◆ Document text:
Seven Ways from Sundown is a 1960 American Western film directed by Harry Keller and starring Audie Murphy and Barry Sullivan. It is based on the novel of the same name by Clair Huffaker, who also wrote the script. Young cast member Teddy Rooney is the son of actors Mickey Rooney and Martha Vickers.

Plot
Seven Jones (Murphy) is a young Texas Ranger on his first assignment, following in the footsteps of his brother, Two Jones, who was also a Ranger.

He initially comes across a town that try to attack him, who are angry at the lack of support from Texas Rangers. He learns that the town had just been attacked by outlaw Jim Flood (Sullivan), who had killed two men in a shoot out over a card game, and burnt down the saloon.

Jones reports for duty at the Texas Rangers headquarters, and it is revealed Jones's brother, Two, was also a Ranger there. Here he meets a woman, Joy (Venetia Stevenson) who is the daughter of the lady who looks after the Rangers' meals, and he starts to fall for her.
However, he is soon sent to capture Flood, who it is revealed is a legendary gunslinger and is something of a Western folk hero. He is dispatched on the mission with a more experienced Ranger, Sergeant Hennessy (John McIntire)  by the Lieutenant, Herly (Kenneth Tobey).
Hennessey protests that it is unusual that a new recruit be sent on such a mission after such a dangerous man, but Herly insists.

They track Flood for some days, however, as they get close to Flood, he ambushes them and shoots Hennessey from close range. Hennessy orders Jones to turn back, but he refuses, and Hennessey dies. Jones buries him, and he continues on.

Despite his inexperience, Jones manages to capture the outlaw, but he soon finds that transporting him to prison will not be easy. Flood, though easygoing in his manner, warns Jones that he will never be locked up again, but Jones is determined to take him back to Texas, and to justice. Flood has opportunities to kill Jones, but instead continues on the journey, all the while insisting that he will never be put back in jail. Along the way, several people for various reasons want to either kill the young Ranger and Flood. Flood is extremely popular in some towns, who want to free him, while others want to kill him for his past deeds, or for the bounty. It is revealed that Flood has an extensive criminal history, having escaped jail multiple times and the noose twice.

◆ Dataset extract:
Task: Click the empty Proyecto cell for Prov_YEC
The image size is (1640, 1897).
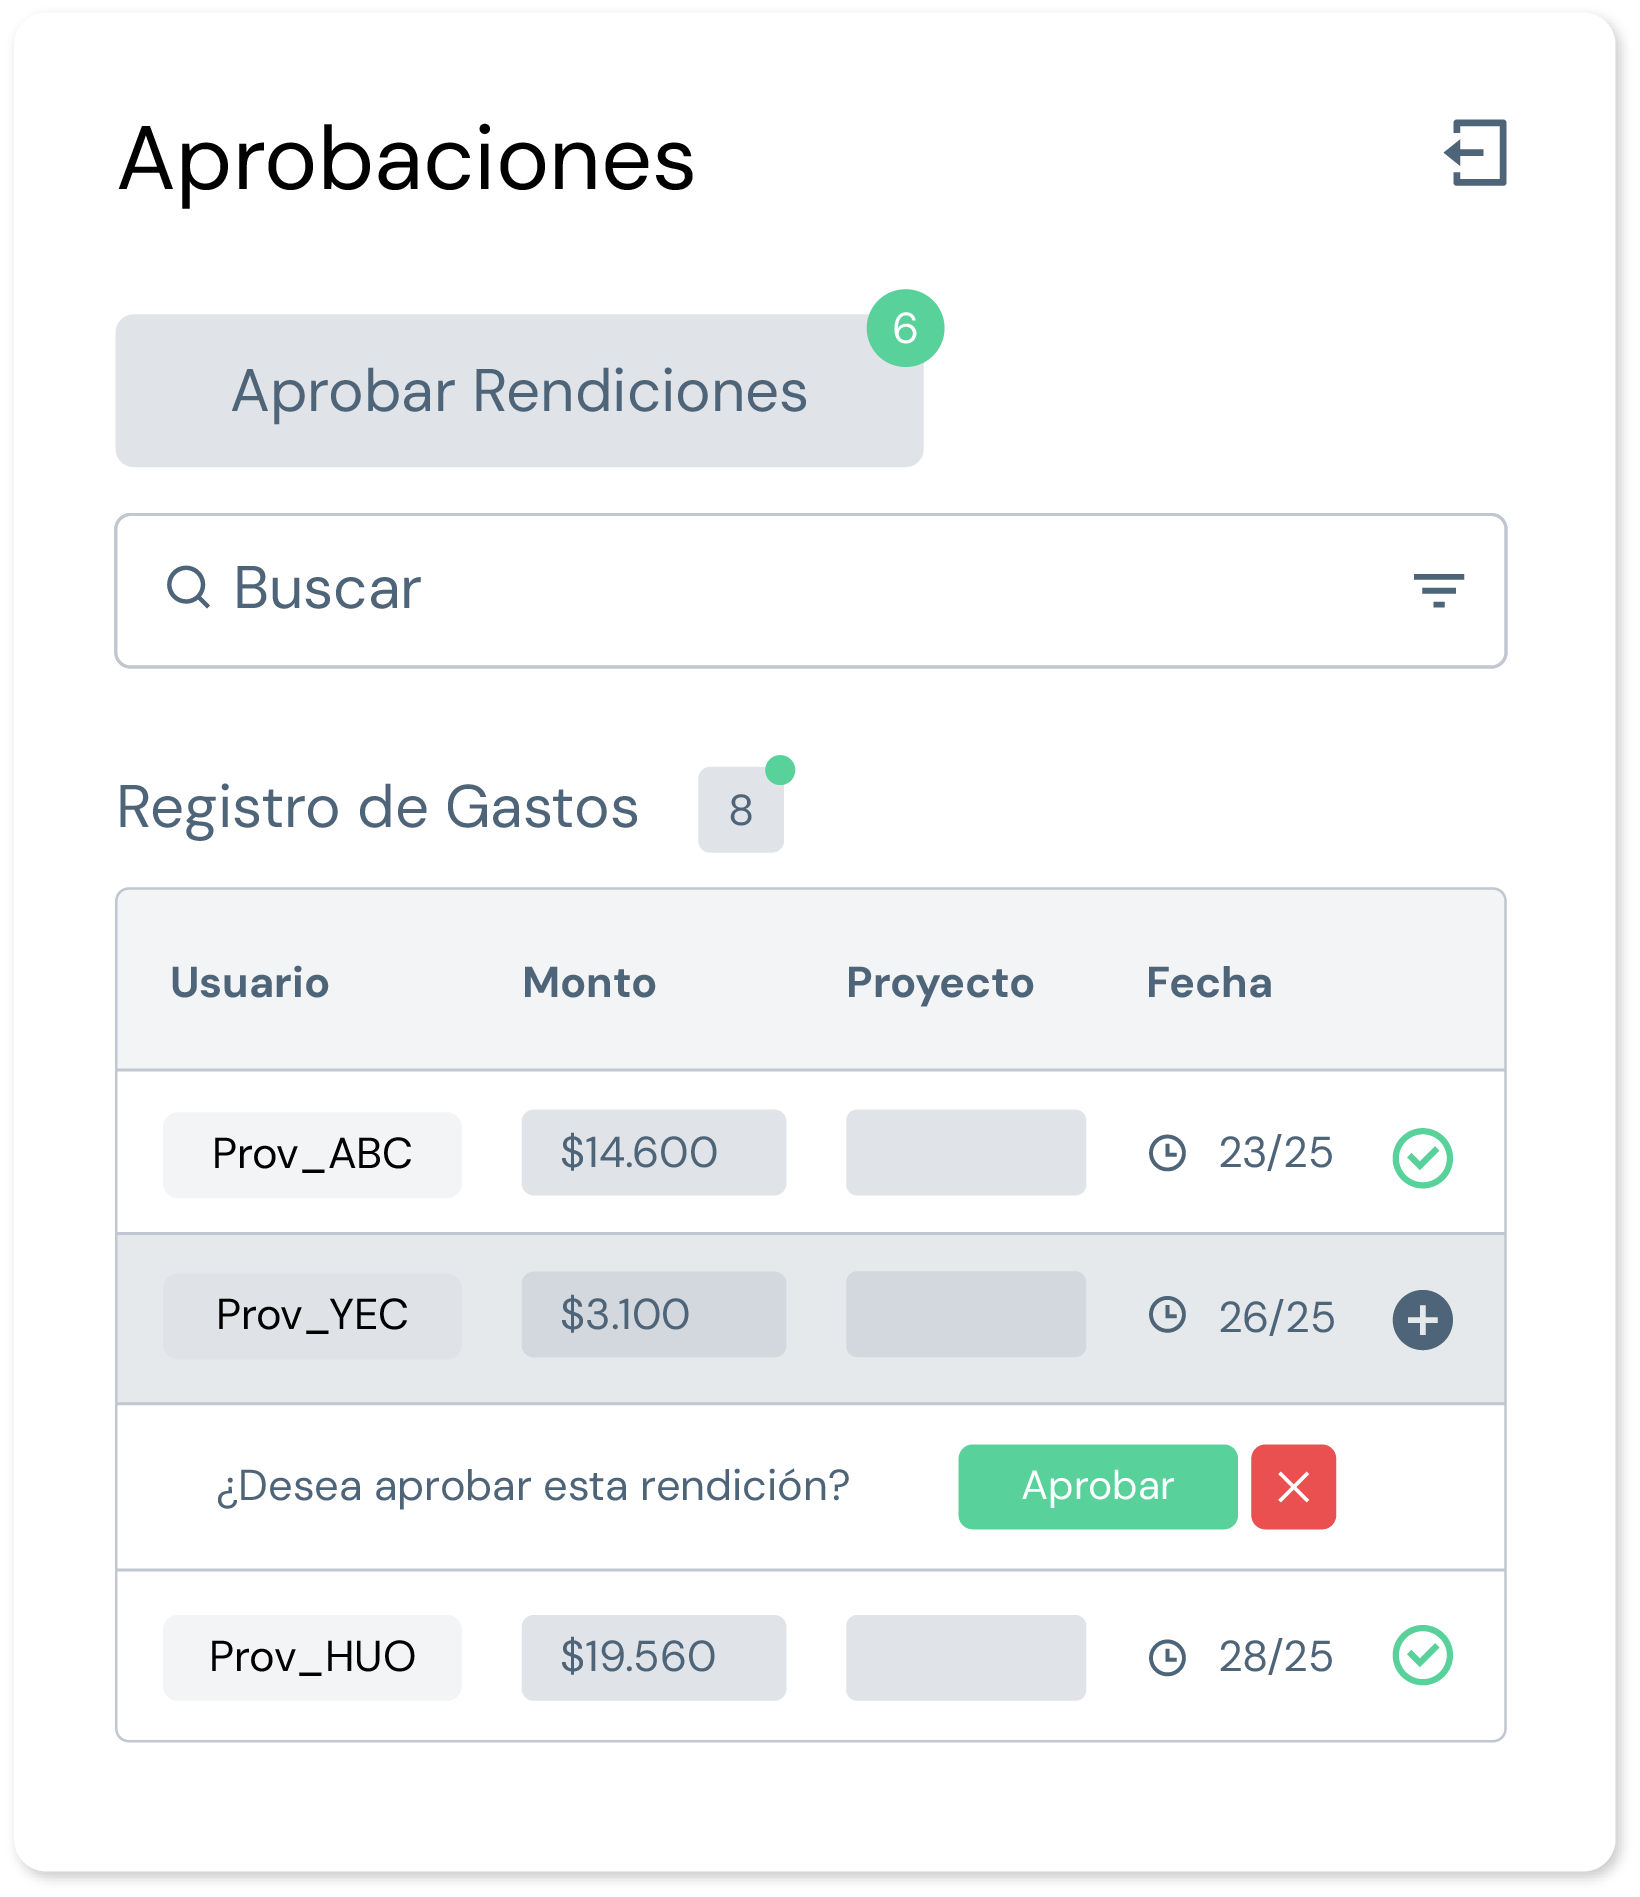Action: pyautogui.click(x=965, y=1314)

◆ Task instructions: Pick up the plot summary of Seven Ways from Sundown after the sentence about Flood escaping jail multiple times and the noose twice, and keep going from there. The data that comes next is separate material and has nothing to do with the film summary.

◆ Final answer:
As the Ranger and his prisoner make their dangerous journey, they occasionally have to work together to survive. They form a grudging respect for each other, almost a friendship, but they know that in the end they are on opposite sides of the law.

Cast
 Audie Murphy as Seven Jones
 Barry Sullivan as Jim Flood
 Venetia Stevenson as Joy Karrington
 John McIntire as Sergeant Henessey
 Kenneth Tobey as Lieutenant Herly
 Mary Field as Ma Karrington
 Ken Lynch as Graves
 Suzanne Lloyd as Lucinda
 Ward Ramsey as Fogarty
 Don Collier as Duncan
 Jack Kruschen as Beeker
 Claudia Barrett as Gilda
 Teddy Rooney as Jody
 Don Haggerty as Durton
 Robert Burton as Eavens
 Fred Graham as Chief Waggoner
 Dale Van Sickel as 2nd Waggoner (as Dale Van Sickle)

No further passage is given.